Privacy-Aware Semantic Cache for Large Language Models

Large Language Models (LLMs) like ChatGPT, Google Bard, Claude, and Llama 2 have revolutionized natural language processing and search engine dynamics. However, these models incur exceptionally high computational costs. For instance, GPT-3 consists of 175 billion parameters and inference on these models also demands billions of floating-point operations. Caching is a natural solution to reduce LLM inference costs on repeated queries. However, existing caching methods are incapable of finding semantic similarities among LLM queries, leading to unacceptable false hit-and-miss rates. This paper introduces MeanCache, a semantic cache for LLMs that identifies semantically similar queries to determine cache hit or miss. Using MeanCache, the response to a user's semantically similar query can be retrieved from a local cache rather than re-querying the LLM, thus reducing costs, service provider load, and environmental impact. MeanCache leverages Federated Learning (FL) to collaboratively train a query similarity model in a distributed manner across numerous users without violating privacy. By placing a local cache in each user's device and using FL, MeanCache reduces the latency and costs and enhances model performance, resulting in lower cache false hit rates. Our experiments, benchmarked against the GPTCache, reveal that MeanCache attains an approximately 17% higher F-score and a 20% increase in precision during semantic cache hit-and-miss decisions. Furthermore, MeanCache reduces the storage requirement by 83% and accelerates semantic cache hit-and-miss decisions by 11%, while still surpassing GPTCache.

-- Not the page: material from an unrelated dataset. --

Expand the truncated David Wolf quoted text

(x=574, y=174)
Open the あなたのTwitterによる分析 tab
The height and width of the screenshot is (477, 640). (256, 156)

翻译：大型语言模型（LLMs）如ChatGPT、Google Bard、Claude和Llama 2已彻底改变了自然语言处理和搜索引擎的运作方式。然而，这些模型的计算成本极高。例如，GPT-3包含1750亿个参数，且推理过程需执行数十亿次浮点运算。缓存是降低重复查询中LLM推理成本的天然解决方案。然而，现有缓存方法无法识别LLM查询之间的语义相似性，导致不可接受的误命中与漏判率。本文提出MeanCache——一种面向LLM的语义缓存，通过识别语义相似的查询来决定缓存命中或未命中。利用MeanCache，用户语义相似查询的响应可从本地缓存获取，而无需重新查询LLM，从而降低开销、服务提供商负载及环境影响。MeanCache利用联邦学习（FL）在众多用户间以分布式方式协作训练查询相似性模型，同时不侵犯隐私。通过在每个用户设备中部署本地缓存并采用FL，MeanCache降低了延迟与成本，提升了模型性能，并减少了缓存误命中率。与GPTCache的基准实验表明，MeanCache在语义缓存命中/未命中决策中获得了约17%更高的F值及20%的精确率提升。此外，MeanCache将存储需求降低了83%，并将语义缓存命中/未命中决策速度提升了11%，同时性能仍优于GPTCache。